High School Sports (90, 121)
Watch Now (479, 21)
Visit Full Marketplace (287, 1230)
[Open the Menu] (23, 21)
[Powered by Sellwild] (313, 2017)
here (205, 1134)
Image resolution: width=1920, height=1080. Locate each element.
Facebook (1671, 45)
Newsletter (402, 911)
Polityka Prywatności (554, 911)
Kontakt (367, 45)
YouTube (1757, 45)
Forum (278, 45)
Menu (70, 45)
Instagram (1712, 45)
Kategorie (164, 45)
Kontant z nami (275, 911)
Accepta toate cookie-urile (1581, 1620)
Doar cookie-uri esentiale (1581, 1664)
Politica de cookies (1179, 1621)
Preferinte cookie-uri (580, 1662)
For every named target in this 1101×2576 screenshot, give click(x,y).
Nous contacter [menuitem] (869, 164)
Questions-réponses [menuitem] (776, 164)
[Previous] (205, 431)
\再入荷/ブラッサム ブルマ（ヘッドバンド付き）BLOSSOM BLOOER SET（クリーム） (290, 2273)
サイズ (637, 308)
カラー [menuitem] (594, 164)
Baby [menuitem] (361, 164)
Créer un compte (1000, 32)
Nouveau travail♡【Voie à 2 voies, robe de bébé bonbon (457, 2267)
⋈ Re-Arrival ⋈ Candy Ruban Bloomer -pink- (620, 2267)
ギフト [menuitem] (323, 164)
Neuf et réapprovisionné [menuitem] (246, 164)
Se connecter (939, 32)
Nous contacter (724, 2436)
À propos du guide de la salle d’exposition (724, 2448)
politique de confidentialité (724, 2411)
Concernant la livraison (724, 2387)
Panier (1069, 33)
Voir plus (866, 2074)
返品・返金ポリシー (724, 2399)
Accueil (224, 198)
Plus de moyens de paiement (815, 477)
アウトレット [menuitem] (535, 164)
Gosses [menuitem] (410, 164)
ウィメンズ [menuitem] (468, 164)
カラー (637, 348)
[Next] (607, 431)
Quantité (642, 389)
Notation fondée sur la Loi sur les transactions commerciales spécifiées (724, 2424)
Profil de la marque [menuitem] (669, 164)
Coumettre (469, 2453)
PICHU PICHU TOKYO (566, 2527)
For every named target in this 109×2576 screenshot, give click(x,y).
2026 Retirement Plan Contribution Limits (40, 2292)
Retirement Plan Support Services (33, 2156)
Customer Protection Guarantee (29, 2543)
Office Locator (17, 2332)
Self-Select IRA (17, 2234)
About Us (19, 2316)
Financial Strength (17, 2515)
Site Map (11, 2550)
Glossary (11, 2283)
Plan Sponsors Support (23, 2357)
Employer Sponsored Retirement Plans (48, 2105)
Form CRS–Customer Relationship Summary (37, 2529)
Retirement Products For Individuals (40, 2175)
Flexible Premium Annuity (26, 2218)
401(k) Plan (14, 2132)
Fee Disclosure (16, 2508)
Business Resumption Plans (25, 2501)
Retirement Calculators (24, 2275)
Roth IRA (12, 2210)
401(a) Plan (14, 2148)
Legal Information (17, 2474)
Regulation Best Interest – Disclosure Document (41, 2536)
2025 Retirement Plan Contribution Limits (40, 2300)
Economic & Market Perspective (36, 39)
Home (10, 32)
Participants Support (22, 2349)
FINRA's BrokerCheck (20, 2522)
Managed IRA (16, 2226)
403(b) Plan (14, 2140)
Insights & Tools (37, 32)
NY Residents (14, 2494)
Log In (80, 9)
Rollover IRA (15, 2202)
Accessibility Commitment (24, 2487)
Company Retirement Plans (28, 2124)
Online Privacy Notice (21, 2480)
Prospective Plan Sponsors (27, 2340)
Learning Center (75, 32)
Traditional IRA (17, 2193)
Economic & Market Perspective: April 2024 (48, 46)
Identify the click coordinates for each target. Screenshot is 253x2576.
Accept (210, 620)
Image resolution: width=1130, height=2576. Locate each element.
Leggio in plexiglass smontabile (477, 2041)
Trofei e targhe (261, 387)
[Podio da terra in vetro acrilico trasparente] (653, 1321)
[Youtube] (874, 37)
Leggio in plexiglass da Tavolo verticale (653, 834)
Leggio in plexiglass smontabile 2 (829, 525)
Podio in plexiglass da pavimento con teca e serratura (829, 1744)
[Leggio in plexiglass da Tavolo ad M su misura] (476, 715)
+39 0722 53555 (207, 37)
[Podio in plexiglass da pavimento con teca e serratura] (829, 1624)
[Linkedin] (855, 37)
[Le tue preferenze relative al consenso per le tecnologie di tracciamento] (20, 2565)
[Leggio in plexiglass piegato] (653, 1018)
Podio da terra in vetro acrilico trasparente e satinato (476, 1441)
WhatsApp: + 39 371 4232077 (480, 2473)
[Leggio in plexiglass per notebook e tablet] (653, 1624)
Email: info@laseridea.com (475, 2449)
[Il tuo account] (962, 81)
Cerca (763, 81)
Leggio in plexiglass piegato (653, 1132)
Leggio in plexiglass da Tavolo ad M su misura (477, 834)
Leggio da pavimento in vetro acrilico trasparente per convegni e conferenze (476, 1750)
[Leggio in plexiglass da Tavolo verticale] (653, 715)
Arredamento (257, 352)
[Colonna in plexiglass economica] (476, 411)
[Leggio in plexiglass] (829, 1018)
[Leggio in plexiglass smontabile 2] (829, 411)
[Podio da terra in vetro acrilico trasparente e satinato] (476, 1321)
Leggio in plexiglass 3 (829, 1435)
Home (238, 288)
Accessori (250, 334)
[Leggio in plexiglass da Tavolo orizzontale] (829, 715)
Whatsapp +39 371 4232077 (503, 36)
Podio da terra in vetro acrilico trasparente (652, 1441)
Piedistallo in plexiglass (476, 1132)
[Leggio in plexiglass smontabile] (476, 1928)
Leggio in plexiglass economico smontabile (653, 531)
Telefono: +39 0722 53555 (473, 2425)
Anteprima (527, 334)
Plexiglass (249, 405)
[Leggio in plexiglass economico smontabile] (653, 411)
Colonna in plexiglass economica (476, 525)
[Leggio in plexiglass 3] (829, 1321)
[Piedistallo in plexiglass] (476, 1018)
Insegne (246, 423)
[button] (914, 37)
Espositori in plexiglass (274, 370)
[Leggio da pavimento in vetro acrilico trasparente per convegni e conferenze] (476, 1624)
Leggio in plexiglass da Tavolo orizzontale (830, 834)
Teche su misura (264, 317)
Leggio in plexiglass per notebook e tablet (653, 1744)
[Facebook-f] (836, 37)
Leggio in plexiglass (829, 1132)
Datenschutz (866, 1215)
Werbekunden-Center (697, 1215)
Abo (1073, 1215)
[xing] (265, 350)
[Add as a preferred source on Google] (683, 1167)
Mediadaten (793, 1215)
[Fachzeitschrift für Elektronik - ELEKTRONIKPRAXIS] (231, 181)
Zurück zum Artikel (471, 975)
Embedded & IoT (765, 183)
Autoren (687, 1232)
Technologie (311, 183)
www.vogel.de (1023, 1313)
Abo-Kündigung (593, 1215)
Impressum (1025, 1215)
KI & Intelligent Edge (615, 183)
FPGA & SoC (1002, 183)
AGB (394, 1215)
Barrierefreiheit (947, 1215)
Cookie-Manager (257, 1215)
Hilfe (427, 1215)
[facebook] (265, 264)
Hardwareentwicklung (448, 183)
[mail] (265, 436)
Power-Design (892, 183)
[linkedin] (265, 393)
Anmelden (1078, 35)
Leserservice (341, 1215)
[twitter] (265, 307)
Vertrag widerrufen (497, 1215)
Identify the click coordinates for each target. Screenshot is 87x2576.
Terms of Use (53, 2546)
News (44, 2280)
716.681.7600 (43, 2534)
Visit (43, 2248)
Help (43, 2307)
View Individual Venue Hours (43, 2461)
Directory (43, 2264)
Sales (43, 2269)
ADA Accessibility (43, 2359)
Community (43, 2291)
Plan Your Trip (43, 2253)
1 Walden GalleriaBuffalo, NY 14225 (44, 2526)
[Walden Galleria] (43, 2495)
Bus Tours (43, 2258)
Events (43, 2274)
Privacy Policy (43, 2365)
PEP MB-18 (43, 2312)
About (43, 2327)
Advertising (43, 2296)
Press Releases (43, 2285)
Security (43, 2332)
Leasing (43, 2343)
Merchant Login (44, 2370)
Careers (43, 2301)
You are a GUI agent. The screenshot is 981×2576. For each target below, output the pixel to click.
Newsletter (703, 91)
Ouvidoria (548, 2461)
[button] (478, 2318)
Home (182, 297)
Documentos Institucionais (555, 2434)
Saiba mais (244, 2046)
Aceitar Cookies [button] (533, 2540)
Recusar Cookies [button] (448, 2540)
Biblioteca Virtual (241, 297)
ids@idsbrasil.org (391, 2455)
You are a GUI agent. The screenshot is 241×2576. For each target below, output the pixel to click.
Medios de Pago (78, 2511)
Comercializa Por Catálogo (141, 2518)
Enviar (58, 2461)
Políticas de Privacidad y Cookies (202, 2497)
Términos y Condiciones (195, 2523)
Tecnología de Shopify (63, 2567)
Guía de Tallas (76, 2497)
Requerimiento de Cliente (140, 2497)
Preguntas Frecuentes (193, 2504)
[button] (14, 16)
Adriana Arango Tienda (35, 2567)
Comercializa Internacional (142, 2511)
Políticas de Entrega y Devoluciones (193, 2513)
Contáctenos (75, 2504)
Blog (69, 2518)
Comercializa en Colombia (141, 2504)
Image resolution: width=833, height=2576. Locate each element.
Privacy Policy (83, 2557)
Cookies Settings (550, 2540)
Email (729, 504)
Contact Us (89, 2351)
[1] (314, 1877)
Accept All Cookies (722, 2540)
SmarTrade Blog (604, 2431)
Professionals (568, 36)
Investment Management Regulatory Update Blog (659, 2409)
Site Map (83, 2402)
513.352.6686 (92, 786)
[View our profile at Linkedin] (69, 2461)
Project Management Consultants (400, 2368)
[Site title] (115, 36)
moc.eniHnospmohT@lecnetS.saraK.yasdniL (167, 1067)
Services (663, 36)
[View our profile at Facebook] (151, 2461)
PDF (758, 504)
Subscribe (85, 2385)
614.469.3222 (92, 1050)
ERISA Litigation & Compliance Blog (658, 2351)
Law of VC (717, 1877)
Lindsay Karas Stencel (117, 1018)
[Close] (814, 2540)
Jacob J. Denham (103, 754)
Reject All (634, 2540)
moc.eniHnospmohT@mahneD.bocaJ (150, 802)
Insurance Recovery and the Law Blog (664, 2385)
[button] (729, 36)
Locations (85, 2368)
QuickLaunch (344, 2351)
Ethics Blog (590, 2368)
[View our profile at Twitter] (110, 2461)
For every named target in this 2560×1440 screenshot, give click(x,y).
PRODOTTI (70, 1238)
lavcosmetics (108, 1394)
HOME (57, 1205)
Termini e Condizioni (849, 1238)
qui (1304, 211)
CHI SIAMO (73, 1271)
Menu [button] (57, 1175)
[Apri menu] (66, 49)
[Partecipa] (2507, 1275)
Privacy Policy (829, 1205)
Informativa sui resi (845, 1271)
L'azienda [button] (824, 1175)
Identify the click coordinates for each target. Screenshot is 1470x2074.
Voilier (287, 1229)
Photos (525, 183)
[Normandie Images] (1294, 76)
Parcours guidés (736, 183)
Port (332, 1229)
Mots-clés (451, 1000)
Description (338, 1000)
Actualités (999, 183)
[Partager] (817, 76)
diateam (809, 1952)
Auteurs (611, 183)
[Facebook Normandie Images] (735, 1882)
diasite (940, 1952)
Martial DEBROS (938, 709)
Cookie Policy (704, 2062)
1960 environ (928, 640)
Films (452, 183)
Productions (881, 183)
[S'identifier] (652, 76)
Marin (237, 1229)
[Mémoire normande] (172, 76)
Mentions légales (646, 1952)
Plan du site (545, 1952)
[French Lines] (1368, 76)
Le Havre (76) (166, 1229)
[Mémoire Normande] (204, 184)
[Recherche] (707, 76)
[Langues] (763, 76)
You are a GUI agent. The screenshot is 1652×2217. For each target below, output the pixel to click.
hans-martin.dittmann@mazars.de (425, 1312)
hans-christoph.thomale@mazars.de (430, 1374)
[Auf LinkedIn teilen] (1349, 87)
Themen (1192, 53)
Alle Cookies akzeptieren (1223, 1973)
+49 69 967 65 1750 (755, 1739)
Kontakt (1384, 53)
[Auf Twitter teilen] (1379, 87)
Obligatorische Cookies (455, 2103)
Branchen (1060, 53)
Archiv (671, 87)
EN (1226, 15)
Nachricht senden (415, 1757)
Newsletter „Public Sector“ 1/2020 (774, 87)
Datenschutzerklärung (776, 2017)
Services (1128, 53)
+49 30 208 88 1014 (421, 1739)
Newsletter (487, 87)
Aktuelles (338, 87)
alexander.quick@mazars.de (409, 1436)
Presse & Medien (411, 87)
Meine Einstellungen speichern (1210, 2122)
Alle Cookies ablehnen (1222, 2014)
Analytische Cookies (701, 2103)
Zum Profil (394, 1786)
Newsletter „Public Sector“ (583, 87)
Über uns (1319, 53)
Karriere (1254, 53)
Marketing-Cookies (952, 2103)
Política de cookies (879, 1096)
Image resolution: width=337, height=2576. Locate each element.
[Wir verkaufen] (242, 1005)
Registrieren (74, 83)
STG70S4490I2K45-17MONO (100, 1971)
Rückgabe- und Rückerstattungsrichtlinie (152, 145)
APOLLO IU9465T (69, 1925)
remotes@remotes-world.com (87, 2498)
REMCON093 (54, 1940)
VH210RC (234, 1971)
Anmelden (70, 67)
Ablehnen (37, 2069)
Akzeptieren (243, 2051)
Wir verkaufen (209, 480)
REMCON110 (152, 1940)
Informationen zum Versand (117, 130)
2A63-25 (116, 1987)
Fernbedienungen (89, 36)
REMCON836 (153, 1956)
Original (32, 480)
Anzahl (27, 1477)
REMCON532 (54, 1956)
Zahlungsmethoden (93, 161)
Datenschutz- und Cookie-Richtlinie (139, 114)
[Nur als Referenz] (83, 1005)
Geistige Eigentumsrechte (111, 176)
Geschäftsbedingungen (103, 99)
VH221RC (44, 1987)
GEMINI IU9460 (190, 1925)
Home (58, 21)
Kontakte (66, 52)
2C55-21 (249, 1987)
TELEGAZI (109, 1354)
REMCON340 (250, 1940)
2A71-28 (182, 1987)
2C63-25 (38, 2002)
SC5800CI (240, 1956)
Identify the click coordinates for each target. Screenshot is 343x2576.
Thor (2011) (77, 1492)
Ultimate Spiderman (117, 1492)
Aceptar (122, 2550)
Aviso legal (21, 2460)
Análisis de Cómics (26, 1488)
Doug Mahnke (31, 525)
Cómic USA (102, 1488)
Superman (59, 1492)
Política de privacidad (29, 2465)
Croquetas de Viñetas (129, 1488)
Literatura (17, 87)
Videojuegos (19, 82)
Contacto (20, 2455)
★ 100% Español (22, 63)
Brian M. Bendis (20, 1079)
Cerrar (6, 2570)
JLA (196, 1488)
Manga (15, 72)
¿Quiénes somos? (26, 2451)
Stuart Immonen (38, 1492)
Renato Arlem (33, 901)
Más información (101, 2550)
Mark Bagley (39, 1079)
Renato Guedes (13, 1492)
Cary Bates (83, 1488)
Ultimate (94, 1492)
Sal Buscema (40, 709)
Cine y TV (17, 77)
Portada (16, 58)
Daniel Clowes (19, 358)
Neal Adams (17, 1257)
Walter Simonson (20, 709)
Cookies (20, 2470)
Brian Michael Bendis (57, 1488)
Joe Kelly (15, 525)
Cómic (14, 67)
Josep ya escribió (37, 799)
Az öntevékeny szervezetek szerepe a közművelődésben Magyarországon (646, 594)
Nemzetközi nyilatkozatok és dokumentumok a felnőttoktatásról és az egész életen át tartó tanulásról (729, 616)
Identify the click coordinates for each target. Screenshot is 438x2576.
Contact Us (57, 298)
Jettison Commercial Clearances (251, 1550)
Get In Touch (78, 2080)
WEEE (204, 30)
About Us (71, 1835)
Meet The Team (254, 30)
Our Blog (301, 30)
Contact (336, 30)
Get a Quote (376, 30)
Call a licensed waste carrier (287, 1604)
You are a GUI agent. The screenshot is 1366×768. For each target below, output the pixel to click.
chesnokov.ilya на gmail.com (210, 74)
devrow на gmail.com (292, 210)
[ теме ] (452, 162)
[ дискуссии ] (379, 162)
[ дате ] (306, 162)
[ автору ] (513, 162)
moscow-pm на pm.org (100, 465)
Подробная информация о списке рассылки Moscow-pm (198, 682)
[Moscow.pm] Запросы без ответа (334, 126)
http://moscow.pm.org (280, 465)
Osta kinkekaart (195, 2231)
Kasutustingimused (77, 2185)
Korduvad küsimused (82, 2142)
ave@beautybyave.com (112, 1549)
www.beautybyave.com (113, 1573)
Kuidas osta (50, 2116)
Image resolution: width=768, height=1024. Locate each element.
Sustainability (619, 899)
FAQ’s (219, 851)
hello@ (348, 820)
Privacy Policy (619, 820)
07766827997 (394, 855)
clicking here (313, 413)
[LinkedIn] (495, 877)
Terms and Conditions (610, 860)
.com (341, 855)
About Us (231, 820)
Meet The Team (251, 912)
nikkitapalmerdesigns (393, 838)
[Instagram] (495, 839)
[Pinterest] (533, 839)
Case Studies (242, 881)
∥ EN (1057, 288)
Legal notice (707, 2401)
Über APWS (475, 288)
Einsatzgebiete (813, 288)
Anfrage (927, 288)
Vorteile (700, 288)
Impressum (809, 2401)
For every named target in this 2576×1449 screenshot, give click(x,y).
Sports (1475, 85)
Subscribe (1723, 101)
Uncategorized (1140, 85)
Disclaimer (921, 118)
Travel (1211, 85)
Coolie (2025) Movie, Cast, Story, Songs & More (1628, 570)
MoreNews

Description of the task | Up to and including the line that contains "Business Resumption Plans (25, 2501)", restate each line of the material above word for word, beginning with its first line.

Your solution |
High School Sports (90, 121)
Watch Now (479, 21)
Visit Full Marketplace (287, 1230)
[Open the Menu] (23, 21)
[Powered by Sellwild] (313, 2017)
here (205, 1134)
Image resolution: width=1920, height=1080. Locate each element.
Facebook (1671, 45)
Newsletter (402, 911)
Polityka Prywatności (554, 911)
Kontakt (367, 45)
YouTube (1757, 45)
Forum (278, 45)
Menu (70, 45)
Instagram (1712, 45)
Kategorie (164, 45)
Kontant z nami (275, 911)
Accepta toate cookie-urile (1581, 1620)
Doar cookie-uri esentiale (1581, 1664)
Politica de cookies (1179, 1621)
Preferinte cookie-uri (580, 1662)
For every named target in this 1101×2576 screenshot, give click(x,y).
Nous contacter [menuitem] (869, 164)
Questions-réponses [menuitem] (776, 164)
[Previous] (205, 431)
\再入荷/ブラッサム ブルマ（ヘッドバンド付き）BLOSSOM BLOOER SET（クリーム） (290, 2273)
サイズ (637, 308)
カラー [menuitem] (594, 164)
Baby [menuitem] (361, 164)
Créer un compte (1000, 32)
Nouveau travail♡【Voie à 2 voies, robe de bébé bonbon (457, 2267)
⋈ Re-Arrival ⋈ Candy Ruban Bloomer -pink- (620, 2267)
ギフト [menuitem] (323, 164)
Neuf et réapprovisionné [menuitem] (246, 164)
Se connecter (939, 32)
Nous contacter (724, 2436)
À propos du guide de la salle d’exposition (724, 2448)
politique de confidentialité (724, 2411)
Concernant la livraison (724, 2387)
Panier (1069, 33)
Voir plus (866, 2074)
返品・返金ポリシー (724, 2399)
Accueil (224, 198)
Plus de moyens de paiement (815, 477)
アウトレット [menuitem] (535, 164)
Gosses [menuitem] (410, 164)
ウィメンズ [menuitem] (468, 164)
カラー (637, 348)
[Next] (607, 431)
Quantité (642, 389)
Notation fondée sur la Loi sur les transactions commerciales spécifiées (724, 2424)
Profil de la marque [menuitem] (669, 164)
Coumettre (469, 2453)
PICHU PICHU TOKYO (566, 2527)
For every named target in this 109×2576 screenshot, give click(x,y).
2026 Retirement Plan Contribution Limits (40, 2292)
Retirement Plan Support Services (33, 2156)
Customer Protection Guarantee (29, 2543)
Office Locator (17, 2332)
Self-Select IRA (17, 2234)
About Us (19, 2316)
Financial Strength (17, 2515)
Site Map (11, 2550)
Glossary (11, 2283)
Plan Sponsors Support (23, 2357)
Employer Sponsored Retirement Plans (48, 2105)
Form CRS–Customer Relationship Summary (37, 2529)
Retirement Products For Individuals (40, 2175)
Flexible Premium Annuity (26, 2218)
401(k) Plan (14, 2132)
Fee Disclosure (16, 2508)
Business Resumption Plans (25, 2501)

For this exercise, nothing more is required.